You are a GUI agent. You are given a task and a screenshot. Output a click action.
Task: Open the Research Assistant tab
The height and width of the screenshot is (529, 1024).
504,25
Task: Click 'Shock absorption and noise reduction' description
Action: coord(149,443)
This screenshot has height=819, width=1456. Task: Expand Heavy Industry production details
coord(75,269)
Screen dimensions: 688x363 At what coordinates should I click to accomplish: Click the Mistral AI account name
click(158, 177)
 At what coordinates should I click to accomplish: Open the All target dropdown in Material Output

* * *

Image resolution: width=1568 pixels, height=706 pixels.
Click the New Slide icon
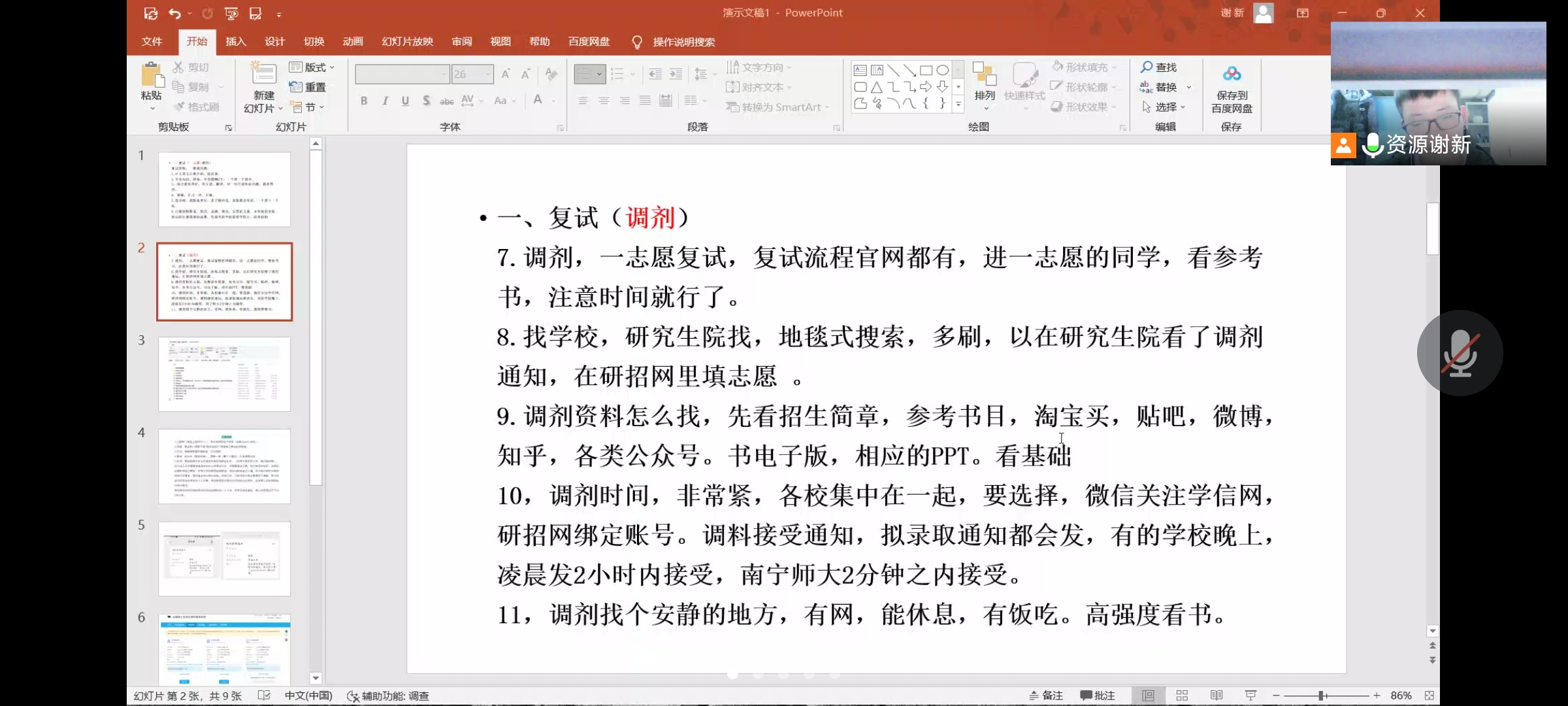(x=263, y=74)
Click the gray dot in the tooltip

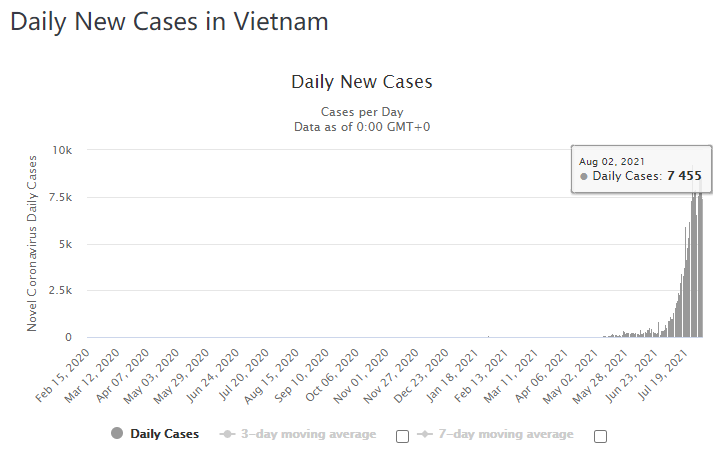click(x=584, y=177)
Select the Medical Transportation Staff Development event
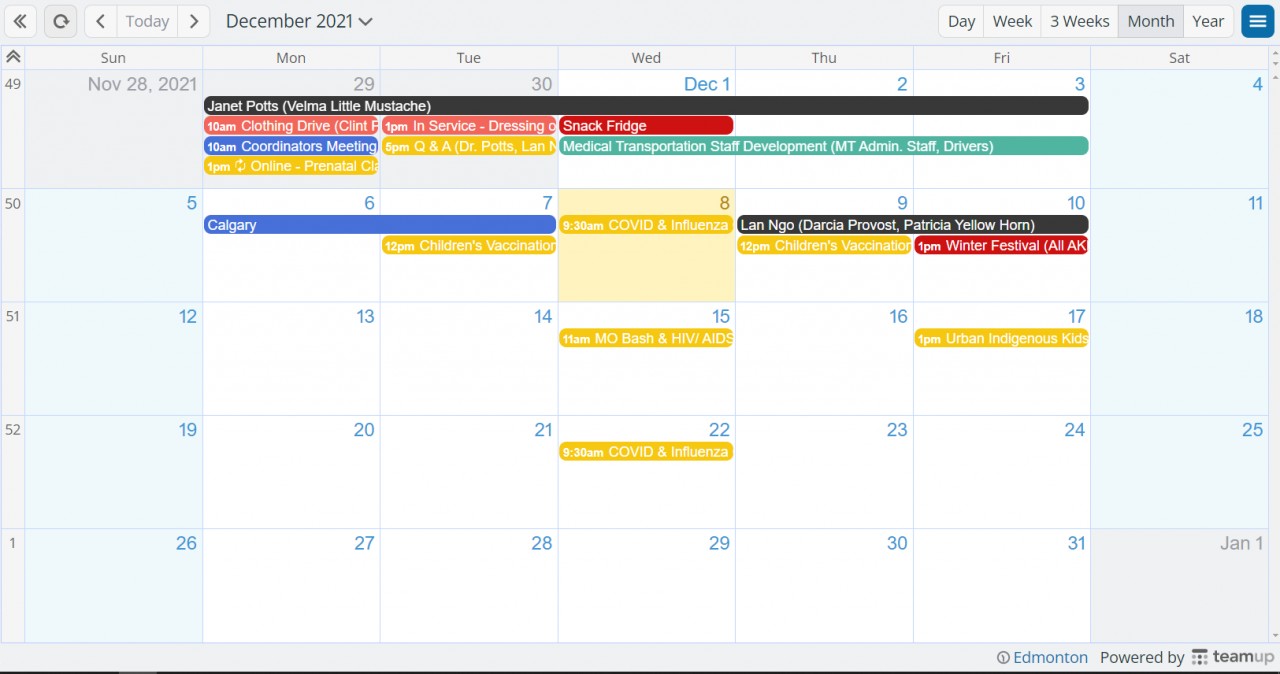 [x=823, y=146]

--

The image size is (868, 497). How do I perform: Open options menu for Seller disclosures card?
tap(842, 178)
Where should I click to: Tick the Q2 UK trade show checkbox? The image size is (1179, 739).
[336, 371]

→ Given task:
Print the lines of the records that begin at the one containing "You are a GUI" and end at the one containing "Action: coord(149,443)", with both of those lines included.

→ Correct answer:
You are a GUI agent. You are given a task and a screenshot. Output a click action.
Task: Open the Research Assistant tab
The height and width of the screenshot is (529, 1024).
504,25
Task: Click 'Shock absorption and noise reduction' description
Action: coord(149,443)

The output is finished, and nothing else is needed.